Маргошка продолжает:
– И недавно ушла Эмма Михайловна, такой педагог! Старшеклассники все у нее стихи полюбили, без ошибок стали писать, книги читали. Пришла ко мне, глаза виноватые: «Ухожу на пенсию, буду растить внучку». Я чуть не в слезы: «Да что вы! У всех внучки! Трудные дети! Мужья непредсказуемые! А тут всего-навсего внучка! Нельзя оставлять школу, такие люди, как вы, должны оставаться здесь!» А она мне: «У кого-то обыкновенные дети и внуки, а моя внучка совершенно необыкновенная девочка! С грудного возраста музыкальная! Зять никого не признает, никаких авторитетов, а эту девочку высоко ценит! У нее способности, ей всего год, а она интеллектуальная!» Никакие мои аргументы не повлияли, – Маргошка печально смотрит, – так и ушла наша прекрасная Эмма Михайловна.
– Но ведь выпускает педагогический университет каких-то специалистов? – неуверенно спросила Сиреневая.
– А я твердо решила, – сказала Маргошка, – какую попало не возьму. Провожу тест, легкий, из одного слова. Будущая словесница не имеет права произносить «транвай», через «н». Меня это «н» доводит до полного отчаяния.
Засмеялись все, кроме Кассирши. Она так и говорит – «транвай», но сегодня промолчала, не выступила. А девчонки тоже не все въехали в тему. Надя-Сфинкс шепчет:
– Агата!
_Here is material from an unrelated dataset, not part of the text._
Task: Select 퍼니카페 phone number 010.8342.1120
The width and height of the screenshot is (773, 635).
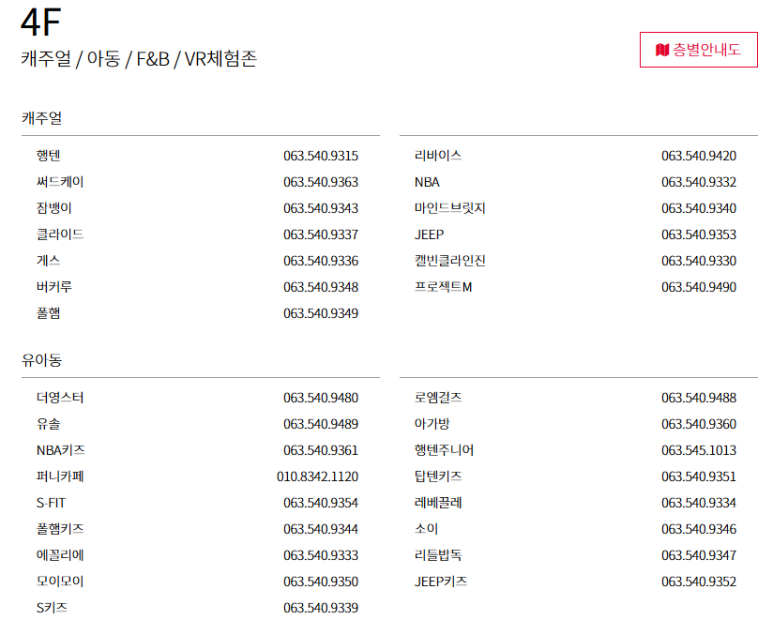Action: pos(317,477)
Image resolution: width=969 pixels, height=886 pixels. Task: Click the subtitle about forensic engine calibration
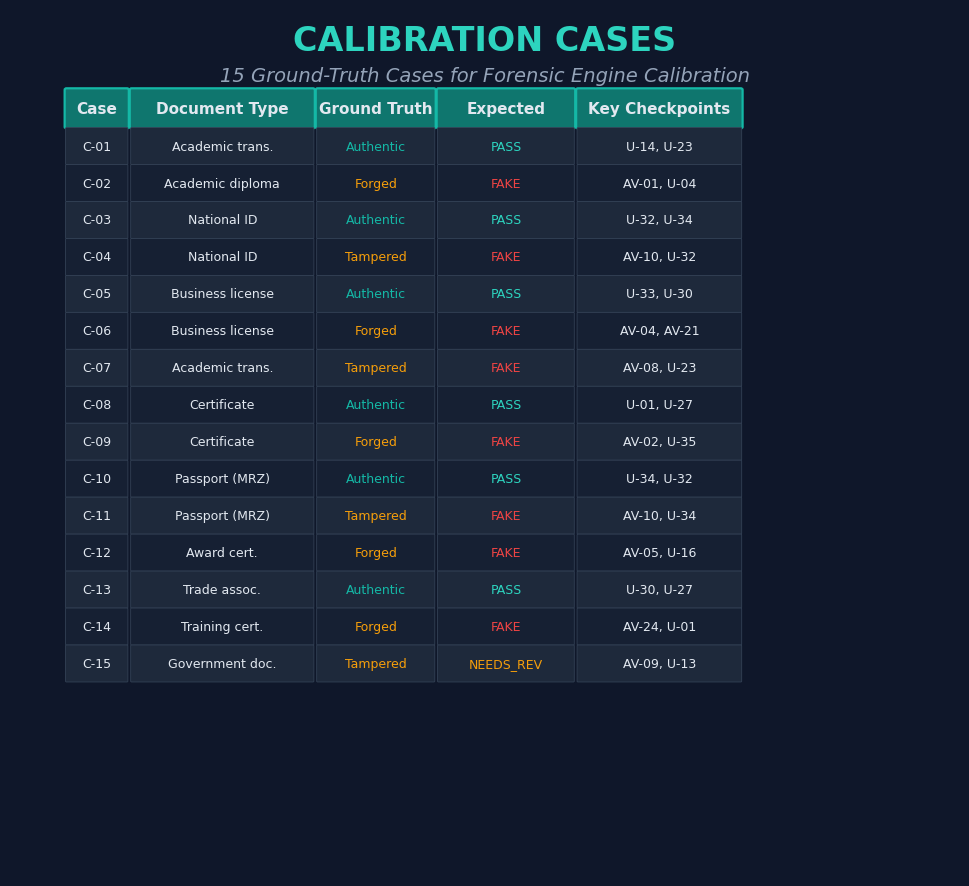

А что такого?
– Ну ты вообще, – влезает Лидка, – «трамвай» надо говорить и писать через букву «м». Правда, Агата?
Эта скромность Лидки совсем сбивает всех с толку. Агата кивнула. А Маргошка продолжала:
– Пришла одна – стильная, прическа к лицу, костюмчик к прическе, сапоги соответствующие. А рот открыла – «транвай», я ее отправила. Вежливо, без всяких обидных слов. Другая пришла, тоже «транвай». Не это слово, но равноценное: «звонит» с ударением на первом слоге. Это ведь сразу говорит о человеке: читала ли она хоть сколько-нибудь, с какими людьми общается, из какого круга. Не взяла ее. Держусь, сама даю уроки, диктую диктанты в четвертом классе, читаю Лермонтова в седьмых. А директорских дел полно. Наконец приходит молоденькая очередная претендентка. Вид интеллигентный, из сумки выглядывает умная книга. Я начинаю свою дипломатию: «А вы далеко живете? И на чем же вы к нам ехали?» – «На метро». – «А от метро?» – «На трамвае». Я готова была ее расцеловать. И тут она добавила: «Тролебус редко ходит». Тролебус, без «й» краткого! Ну что тут скажешь.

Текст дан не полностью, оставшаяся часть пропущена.